### Exercise task:
Retype the stretch of items below, from their start through the line containing "This screenshot has height=444, width=1104.", with both ends included. Leave the pictures out of your copy.

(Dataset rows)
· · · · · · ·

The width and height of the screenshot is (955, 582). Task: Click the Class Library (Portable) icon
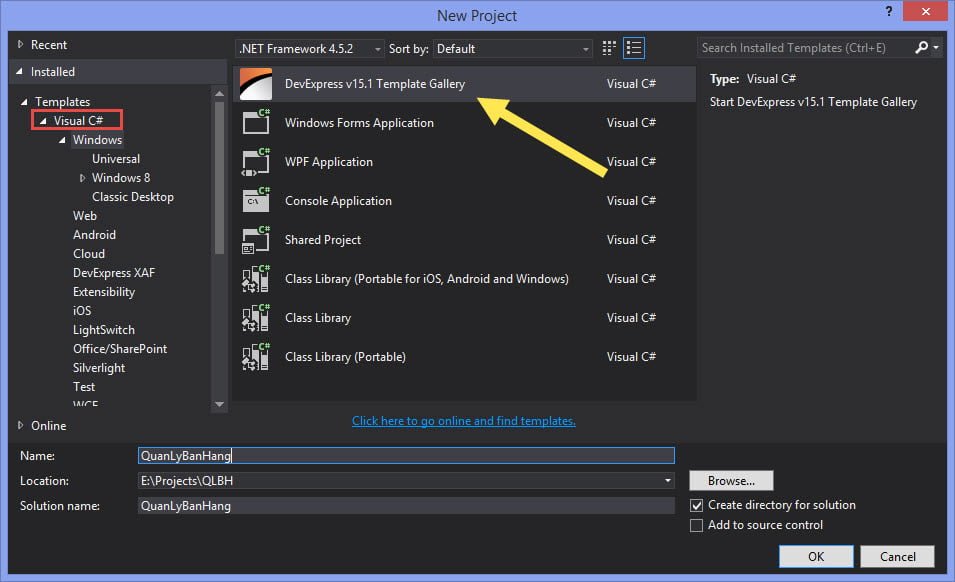tap(257, 357)
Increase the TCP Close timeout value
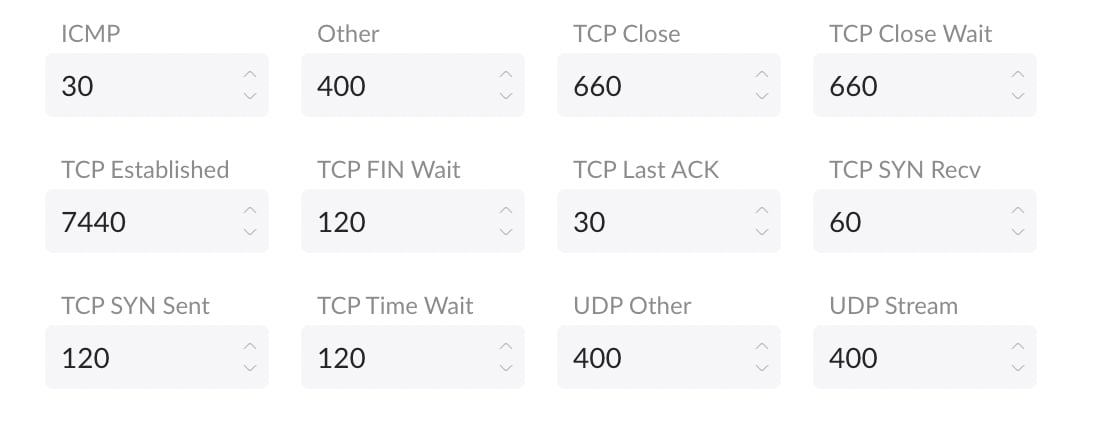This screenshot has height=444, width=1104. [x=762, y=75]
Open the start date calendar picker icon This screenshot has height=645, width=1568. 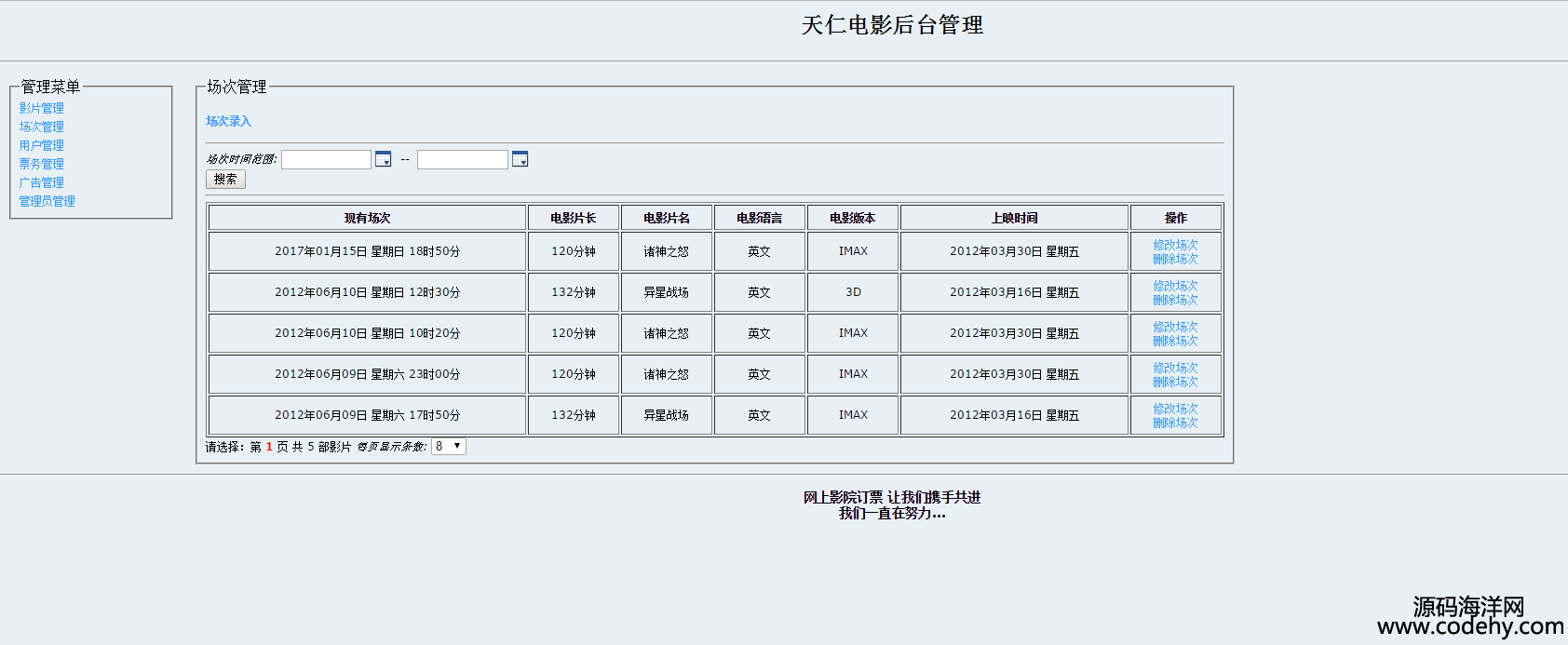pos(383,159)
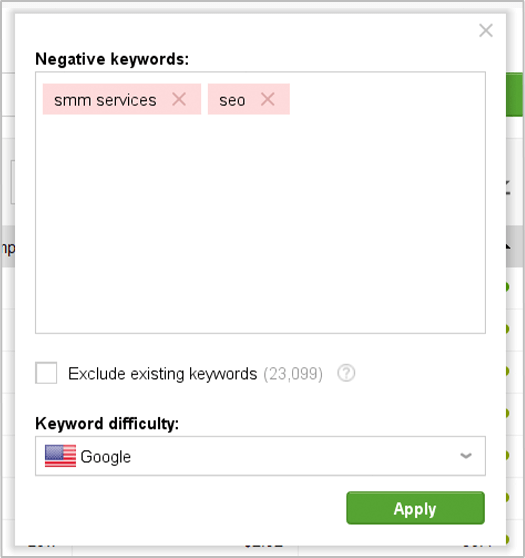Click the "Keyword difficulty:" heading label
Viewport: 525px width, 558px height.
tap(107, 423)
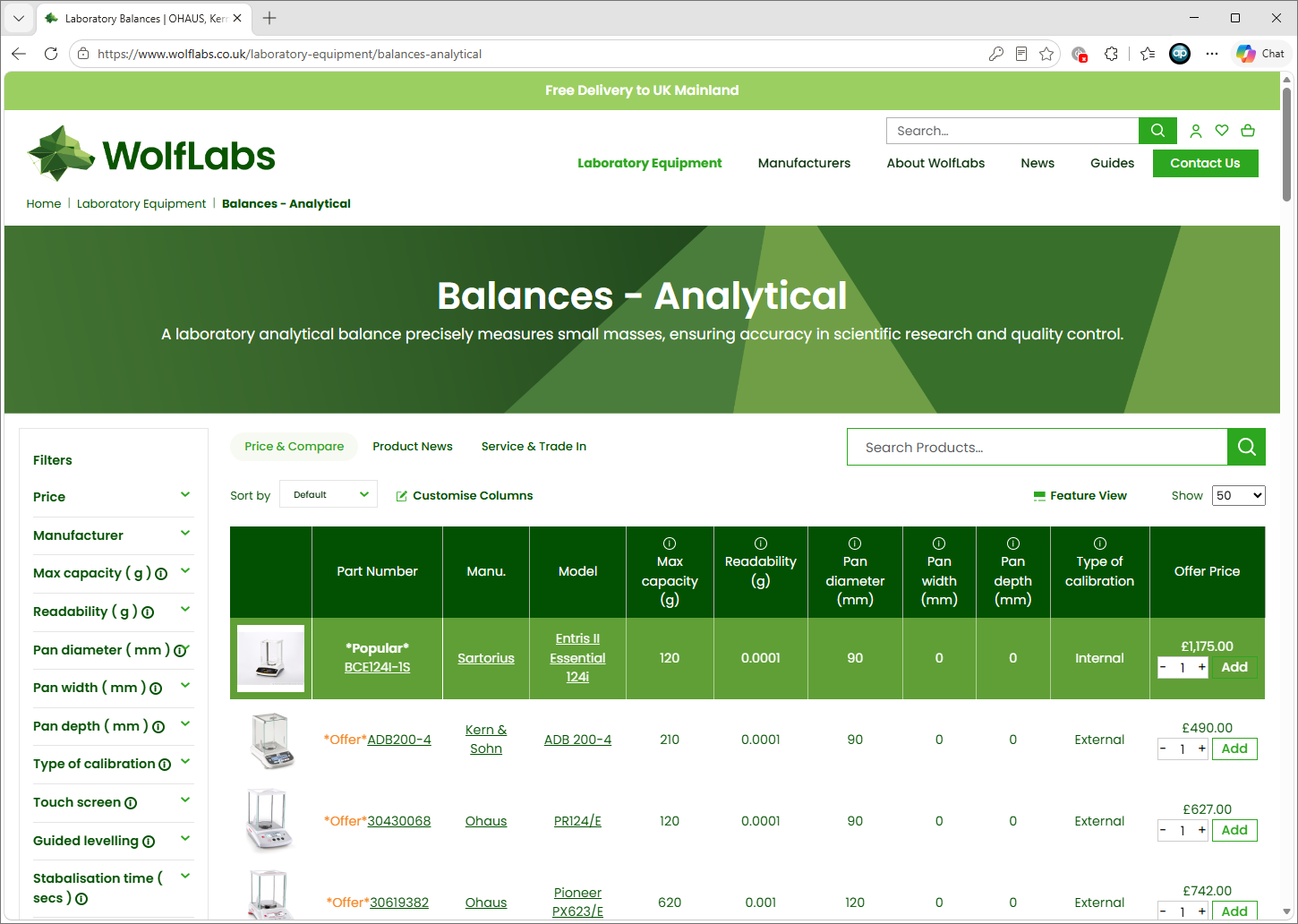Expand the Price filter

[112, 497]
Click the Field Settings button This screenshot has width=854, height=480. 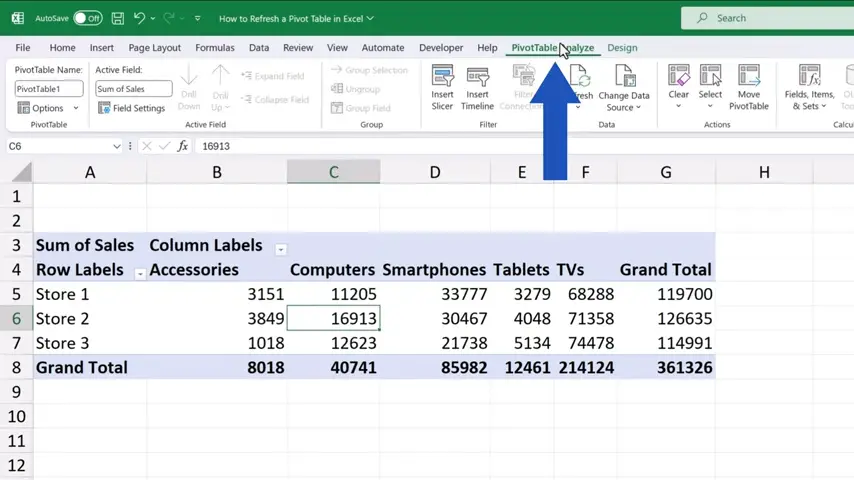click(131, 108)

· · · · · · ·

### Written reply:
The width and height of the screenshot is (955, 582). Task: Click the Class Library (Portable) icon
tap(257, 357)
Increase the TCP Close timeout value
This screenshot has height=444, width=1104. [x=762, y=75]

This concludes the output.